* PROBLÈME POSÉ *
Recopiez le passage du document sur la mesure de la croissance allant de "Le texte intitulé" jusqu'à "améliorer ces estimations.", et remplacez-y "PIB" par "produit intérieur brut".

* DOCUMENT *
....................
Pourquoi la croissance dans les pays en développement est-elle si difficile à mesurer?

Le texte intitulé Why Is Growth in Developing Countries So Hard to Measure? a été rédigé par Noam Angrist, Pinelopi Koujianou Goldberg et Dean Jolliffe.

– Introduction : Il est difficile d’estimer le PIB et la croissance des pays en développement. Les auteur.es donnent des exemples de doutes sur les PIB du Nigeria, de la Chine et de l’Inde, alors que leurs données sur le PIB sont souvent révisées de façon importante par la suite. Mais, est-ce que ces cas sont anecdotiques ou représentent-ils un biais généralisé? L’objectif de cet article est d’examiner les défis auxquels font face ces pays pour mesurer leur PIB et leur croissance, et de proposer des recommandations pour améliorer ces estimations.
....................
* DONNÉES RÉPERTORIÉES *
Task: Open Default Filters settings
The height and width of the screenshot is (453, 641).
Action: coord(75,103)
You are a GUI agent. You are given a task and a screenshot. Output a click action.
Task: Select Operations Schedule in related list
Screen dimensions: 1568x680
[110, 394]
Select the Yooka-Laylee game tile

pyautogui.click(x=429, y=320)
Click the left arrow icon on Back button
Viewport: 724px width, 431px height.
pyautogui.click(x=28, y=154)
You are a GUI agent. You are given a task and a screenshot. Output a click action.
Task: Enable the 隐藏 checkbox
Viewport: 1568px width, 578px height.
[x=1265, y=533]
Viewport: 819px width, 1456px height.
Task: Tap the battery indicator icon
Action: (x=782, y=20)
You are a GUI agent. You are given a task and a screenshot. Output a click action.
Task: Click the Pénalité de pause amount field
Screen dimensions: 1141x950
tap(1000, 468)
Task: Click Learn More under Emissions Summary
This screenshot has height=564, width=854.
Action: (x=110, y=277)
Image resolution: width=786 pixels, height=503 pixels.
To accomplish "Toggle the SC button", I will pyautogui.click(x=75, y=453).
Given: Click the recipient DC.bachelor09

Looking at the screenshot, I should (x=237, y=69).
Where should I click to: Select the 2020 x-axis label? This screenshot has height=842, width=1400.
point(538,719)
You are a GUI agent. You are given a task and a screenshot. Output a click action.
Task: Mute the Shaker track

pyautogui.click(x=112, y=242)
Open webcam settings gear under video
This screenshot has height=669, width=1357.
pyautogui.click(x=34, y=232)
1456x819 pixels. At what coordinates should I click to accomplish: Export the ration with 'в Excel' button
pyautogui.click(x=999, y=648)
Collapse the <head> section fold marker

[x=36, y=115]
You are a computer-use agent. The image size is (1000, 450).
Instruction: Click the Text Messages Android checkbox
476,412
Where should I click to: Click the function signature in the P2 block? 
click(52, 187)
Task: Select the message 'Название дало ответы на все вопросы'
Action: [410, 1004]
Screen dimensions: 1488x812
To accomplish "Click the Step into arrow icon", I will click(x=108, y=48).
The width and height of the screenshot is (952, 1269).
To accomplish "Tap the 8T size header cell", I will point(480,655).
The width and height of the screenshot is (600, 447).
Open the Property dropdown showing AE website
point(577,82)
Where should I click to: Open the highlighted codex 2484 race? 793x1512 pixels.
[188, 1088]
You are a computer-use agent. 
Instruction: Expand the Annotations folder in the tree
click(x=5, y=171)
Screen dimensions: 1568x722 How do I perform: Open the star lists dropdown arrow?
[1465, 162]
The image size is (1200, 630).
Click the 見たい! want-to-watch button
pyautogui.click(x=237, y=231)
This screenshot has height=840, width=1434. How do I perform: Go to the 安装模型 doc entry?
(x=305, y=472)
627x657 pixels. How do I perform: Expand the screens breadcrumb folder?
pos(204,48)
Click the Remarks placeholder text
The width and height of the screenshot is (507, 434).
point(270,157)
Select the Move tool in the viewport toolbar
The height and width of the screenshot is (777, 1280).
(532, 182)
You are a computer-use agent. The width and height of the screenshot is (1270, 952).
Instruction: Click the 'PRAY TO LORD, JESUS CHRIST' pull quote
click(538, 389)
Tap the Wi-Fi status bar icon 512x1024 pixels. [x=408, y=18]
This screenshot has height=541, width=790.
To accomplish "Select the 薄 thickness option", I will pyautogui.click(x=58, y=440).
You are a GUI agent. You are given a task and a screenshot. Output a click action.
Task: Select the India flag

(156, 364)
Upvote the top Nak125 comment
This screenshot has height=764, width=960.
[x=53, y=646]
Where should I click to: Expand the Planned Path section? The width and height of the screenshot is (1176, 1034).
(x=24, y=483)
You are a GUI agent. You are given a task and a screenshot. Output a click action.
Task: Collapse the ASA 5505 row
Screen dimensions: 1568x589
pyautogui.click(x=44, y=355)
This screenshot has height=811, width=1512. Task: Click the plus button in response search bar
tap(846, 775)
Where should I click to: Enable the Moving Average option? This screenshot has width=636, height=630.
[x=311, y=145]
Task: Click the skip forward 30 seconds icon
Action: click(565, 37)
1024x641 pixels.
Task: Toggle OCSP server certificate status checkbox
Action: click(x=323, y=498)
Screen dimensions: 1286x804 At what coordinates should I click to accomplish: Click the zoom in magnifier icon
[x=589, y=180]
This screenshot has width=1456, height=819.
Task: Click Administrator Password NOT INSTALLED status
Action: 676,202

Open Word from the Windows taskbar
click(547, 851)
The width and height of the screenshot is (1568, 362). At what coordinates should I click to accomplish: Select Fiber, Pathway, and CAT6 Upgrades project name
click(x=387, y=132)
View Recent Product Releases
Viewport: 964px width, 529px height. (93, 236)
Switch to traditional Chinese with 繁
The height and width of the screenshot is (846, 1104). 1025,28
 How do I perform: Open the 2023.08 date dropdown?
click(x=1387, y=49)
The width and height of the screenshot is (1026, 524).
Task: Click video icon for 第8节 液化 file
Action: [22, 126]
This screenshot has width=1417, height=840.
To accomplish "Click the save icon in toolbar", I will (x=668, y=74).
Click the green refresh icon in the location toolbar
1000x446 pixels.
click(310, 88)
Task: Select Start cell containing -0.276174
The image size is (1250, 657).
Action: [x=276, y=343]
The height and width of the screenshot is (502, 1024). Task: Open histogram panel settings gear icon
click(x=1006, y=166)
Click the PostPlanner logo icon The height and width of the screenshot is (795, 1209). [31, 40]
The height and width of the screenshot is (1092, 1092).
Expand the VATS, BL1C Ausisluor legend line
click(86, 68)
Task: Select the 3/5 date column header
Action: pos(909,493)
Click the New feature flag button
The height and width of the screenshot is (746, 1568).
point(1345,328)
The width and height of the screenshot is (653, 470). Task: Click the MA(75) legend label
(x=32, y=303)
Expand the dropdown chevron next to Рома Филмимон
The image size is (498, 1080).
....................
* RÉSULTAT FINAL *
Le texte intitulé Why Is Growth in Developing Countries So Hard to Measure? a été rédigé par Noam Angrist, Pinelopi Koujianou Goldberg et Dean Jolliffe.

– Introduction : Il est difficile d’estimer le produit intérieur brut et la croissance des pays en développement. Les auteur.es donnent des exemples de doutes sur les produit intérieur brut du Nigeria, de la Chine et de l’Inde, alors que leurs données sur le produit intérieur brut sont souvent révisées de façon importante par la suite. Mais, est-ce que ces cas sont anecdotiques ou représentent-ils un biais généralisé? L’objectif de cet article est d’examiner les défis auxquels font face ces pays pour mesurer leur produit intérieur brut et leur croissance, et de proposer des recommandations pour améliorer ces estimations.